All of this is going to become transparent. That’s the fourth aspect, that healthcare systems are becoming aware that their outcomes are going to be transparently shared with the communities that they are serving.

Clinicians don’t always believe or follow evidence that is accepted elsewhere, or they think evidence needs to be tailored to local practices. How will you weigh the available evidence for a national group of health systems that haven’t followed it so far?

Stanson Health’s CEO is Scott Weingarten, MD. He was CEO of Zynx, which was all about creating standards of care, trying to standardize different protocols, and those kinds of things. They have had a very successful run. We were interested in Stanson because it takes those clinical decisions that come from the analytics and embeds them into the workflow.

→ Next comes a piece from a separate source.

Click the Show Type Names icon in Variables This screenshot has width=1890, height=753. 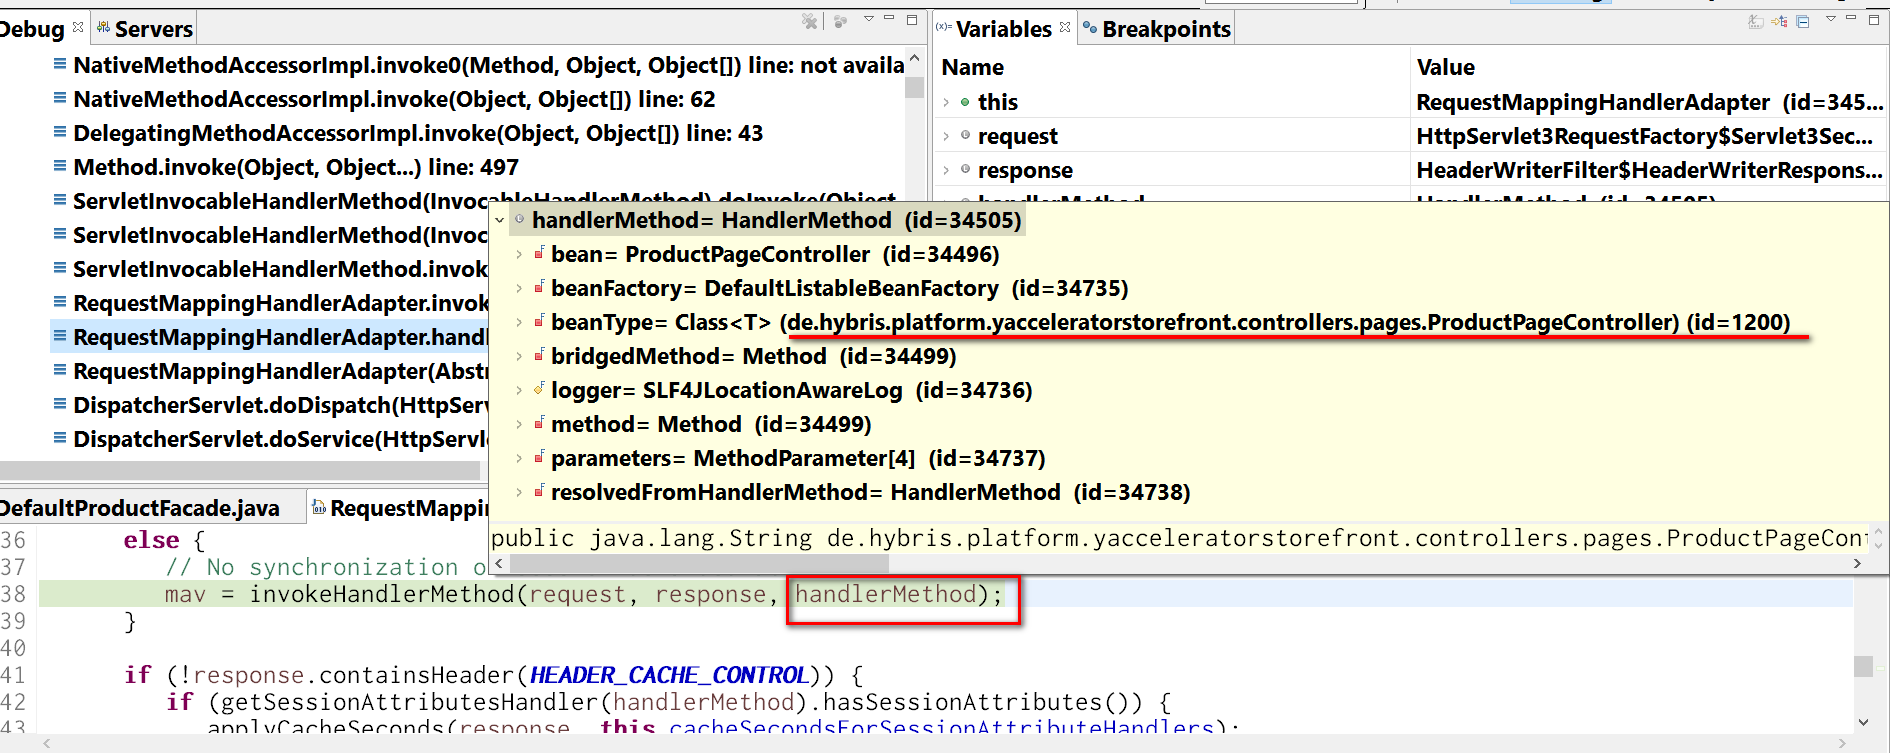point(1756,21)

For the first time, you will see a lot of this evidence-based clinical decision information show up in the workflow, when the physician is practicing or at the point of having conversations with their patients. They will see the clinical evidence at their fingertips.

The tool itself is unique. If organizations don’t want to use it from a proactive standpoint to provide alerting and other capabilities to the clinicians during the time of care, then a function on the back end can audit whether clinicians are following standard protocols that they have set up. Technology has allowed us to take this issue to the next level, both in being proactive at the point of care and to understand whether clinicians are following the standards of care.

Do you have any final thoughts?

Premier is working to fix US healthcare from the inside. We believe that healthcare needs to be consumer centered and provider led. Leveraging the providers, the data, and the analytics that we deliver to providers, along with the ability for them to collaborate, is the best way to solve our national healthcare issues.